Stored items
= Beginning of Section =

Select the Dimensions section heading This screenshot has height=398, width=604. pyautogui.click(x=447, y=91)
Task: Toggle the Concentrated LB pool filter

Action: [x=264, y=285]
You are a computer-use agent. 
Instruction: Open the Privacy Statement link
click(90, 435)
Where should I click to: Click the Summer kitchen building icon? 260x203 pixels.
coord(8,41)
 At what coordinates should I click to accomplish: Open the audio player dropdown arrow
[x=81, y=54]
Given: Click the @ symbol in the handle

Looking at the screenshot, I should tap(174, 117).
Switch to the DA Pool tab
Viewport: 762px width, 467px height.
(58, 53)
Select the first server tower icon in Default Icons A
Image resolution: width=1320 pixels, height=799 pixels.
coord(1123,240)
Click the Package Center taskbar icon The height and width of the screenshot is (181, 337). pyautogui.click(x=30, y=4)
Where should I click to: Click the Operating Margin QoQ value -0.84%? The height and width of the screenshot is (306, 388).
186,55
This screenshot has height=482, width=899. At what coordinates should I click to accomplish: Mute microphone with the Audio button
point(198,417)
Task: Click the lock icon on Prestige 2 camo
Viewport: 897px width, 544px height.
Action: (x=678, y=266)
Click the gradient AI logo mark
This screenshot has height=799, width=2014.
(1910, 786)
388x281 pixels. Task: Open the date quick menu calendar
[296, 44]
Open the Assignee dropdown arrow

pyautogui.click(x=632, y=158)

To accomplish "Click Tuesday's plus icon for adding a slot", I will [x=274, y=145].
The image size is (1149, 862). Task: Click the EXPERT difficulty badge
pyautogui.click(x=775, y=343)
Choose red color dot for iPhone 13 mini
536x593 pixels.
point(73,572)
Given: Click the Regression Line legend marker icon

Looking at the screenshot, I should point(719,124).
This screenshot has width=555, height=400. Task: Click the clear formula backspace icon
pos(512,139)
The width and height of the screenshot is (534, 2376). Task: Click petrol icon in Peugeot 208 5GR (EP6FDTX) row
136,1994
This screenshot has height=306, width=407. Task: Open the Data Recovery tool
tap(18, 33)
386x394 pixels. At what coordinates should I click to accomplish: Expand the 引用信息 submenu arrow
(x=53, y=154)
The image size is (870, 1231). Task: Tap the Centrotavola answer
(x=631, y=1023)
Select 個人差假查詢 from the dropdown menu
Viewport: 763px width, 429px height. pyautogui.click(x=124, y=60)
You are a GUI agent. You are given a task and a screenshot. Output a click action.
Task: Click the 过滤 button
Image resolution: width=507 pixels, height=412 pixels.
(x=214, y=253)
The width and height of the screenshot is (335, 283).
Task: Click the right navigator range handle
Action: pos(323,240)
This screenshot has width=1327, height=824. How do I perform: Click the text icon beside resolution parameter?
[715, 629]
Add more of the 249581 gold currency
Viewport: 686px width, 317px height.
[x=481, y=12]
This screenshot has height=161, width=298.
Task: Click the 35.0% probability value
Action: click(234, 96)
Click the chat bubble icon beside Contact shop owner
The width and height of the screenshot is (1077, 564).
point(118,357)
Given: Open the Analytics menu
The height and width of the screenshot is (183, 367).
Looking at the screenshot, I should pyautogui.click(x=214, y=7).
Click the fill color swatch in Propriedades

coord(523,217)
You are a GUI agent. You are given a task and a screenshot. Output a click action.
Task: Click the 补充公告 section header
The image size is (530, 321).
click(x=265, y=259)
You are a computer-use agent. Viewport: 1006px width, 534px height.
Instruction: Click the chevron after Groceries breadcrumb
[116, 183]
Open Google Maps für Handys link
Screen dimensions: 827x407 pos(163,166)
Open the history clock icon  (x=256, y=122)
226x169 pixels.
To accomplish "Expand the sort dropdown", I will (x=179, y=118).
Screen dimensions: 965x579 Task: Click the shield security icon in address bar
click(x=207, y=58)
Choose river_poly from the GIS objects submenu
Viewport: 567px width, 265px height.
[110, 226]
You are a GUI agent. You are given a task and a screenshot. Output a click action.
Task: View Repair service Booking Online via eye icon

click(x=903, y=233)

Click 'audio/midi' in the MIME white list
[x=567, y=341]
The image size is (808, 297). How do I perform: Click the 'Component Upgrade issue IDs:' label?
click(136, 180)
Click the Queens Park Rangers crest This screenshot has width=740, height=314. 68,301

= End of Section =

*THE TASK*. Set down the entries again, exactly as they stand above.

*OUTPUT FOR THIS TASK*.
Select the Dimensions section heading This screenshot has height=398, width=604. pyautogui.click(x=447, y=91)
Task: Toggle the Concentrated LB pool filter

Action: [x=264, y=285]
You are a computer-use agent. 
Instruction: Open the Privacy Statement link
click(90, 435)
Where should I click to: Click the Summer kitchen building icon? 260x203 pixels.
coord(8,41)
 At what coordinates should I click to accomplish: Open the audio player dropdown arrow
[x=81, y=54]
Given: Click the @ symbol in the handle

Looking at the screenshot, I should tap(174, 117).
Switch to the DA Pool tab
Viewport: 762px width, 467px height.
(58, 53)
Select the first server tower icon in Default Icons A
Image resolution: width=1320 pixels, height=799 pixels.
coord(1123,240)
Click the Package Center taskbar icon The height and width of the screenshot is (181, 337). pyautogui.click(x=30, y=4)
Where should I click to: Click the Operating Margin QoQ value -0.84%? The height and width of the screenshot is (306, 388).
186,55
This screenshot has height=482, width=899. At what coordinates should I click to accomplish: Mute microphone with the Audio button
point(198,417)
Task: Click the lock icon on Prestige 2 camo
Viewport: 897px width, 544px height.
Action: (x=678, y=266)
Click the gradient AI logo mark
This screenshot has height=799, width=2014.
(1910, 786)
388x281 pixels. Task: Open the date quick menu calendar
[296, 44]
Open the Assignee dropdown arrow

pyautogui.click(x=632, y=158)

To accomplish "Click Tuesday's plus icon for adding a slot", I will [x=274, y=145].
The image size is (1149, 862). Task: Click the EXPERT difficulty badge
pyautogui.click(x=775, y=343)
Choose red color dot for iPhone 13 mini
536x593 pixels.
point(73,572)
Given: Click the Regression Line legend marker icon

Looking at the screenshot, I should point(719,124).
This screenshot has width=555, height=400. Task: Click the clear formula backspace icon
pos(512,139)
The width and height of the screenshot is (534, 2376). Task: Click petrol icon in Peugeot 208 5GR (EP6FDTX) row
136,1994
This screenshot has height=306, width=407. Task: Open the Data Recovery tool
tap(18, 33)
386x394 pixels. At what coordinates should I click to accomplish: Expand the 引用信息 submenu arrow
(x=53, y=154)
The image size is (870, 1231). Task: Tap the Centrotavola answer
(x=631, y=1023)
Select 個人差假查詢 from the dropdown menu
Viewport: 763px width, 429px height. pyautogui.click(x=124, y=60)
You are a GUI agent. You are given a task and a screenshot. Output a click action.
Task: Click the 过滤 button
Image resolution: width=507 pixels, height=412 pixels.
(x=214, y=253)
The width and height of the screenshot is (335, 283).
Task: Click the right navigator range handle
Action: pos(323,240)
This screenshot has width=1327, height=824. How do I perform: Click the text icon beside resolution parameter?
[715, 629]
Add more of the 249581 gold currency
Viewport: 686px width, 317px height.
[x=481, y=12]
This screenshot has height=161, width=298.
Task: Click the 35.0% probability value
Action: click(234, 96)
Click the chat bubble icon beside Contact shop owner
The width and height of the screenshot is (1077, 564).
point(118,357)
Given: Open the Analytics menu
The height and width of the screenshot is (183, 367).
Looking at the screenshot, I should pyautogui.click(x=214, y=7).
Click the fill color swatch in Propriedades

coord(523,217)
You are a GUI agent. You are given a task and a screenshot. Output a click action.
Task: Click the 补充公告 section header
The image size is (530, 321).
click(x=265, y=259)
You are a computer-use agent. Viewport: 1006px width, 534px height.
Instruction: Click the chevron after Groceries breadcrumb
[116, 183]
Open Google Maps für Handys link
Screen dimensions: 827x407 pos(163,166)
Open the history clock icon  (x=256, y=122)
226x169 pixels.
To accomplish "Expand the sort dropdown", I will (x=179, y=118).
Screen dimensions: 965x579 Task: Click the shield security icon in address bar
click(x=207, y=58)
Choose river_poly from the GIS objects submenu
Viewport: 567px width, 265px height.
[110, 226]
You are a GUI agent. You are given a task and a screenshot. Output a click action.
Task: View Repair service Booking Online via eye icon

click(x=903, y=233)

Click 'audio/midi' in the MIME white list
[x=567, y=341]
The image size is (808, 297). How do I perform: Click the 'Component Upgrade issue IDs:' label?
click(136, 180)
Click the Queens Park Rangers crest This screenshot has width=740, height=314. 68,301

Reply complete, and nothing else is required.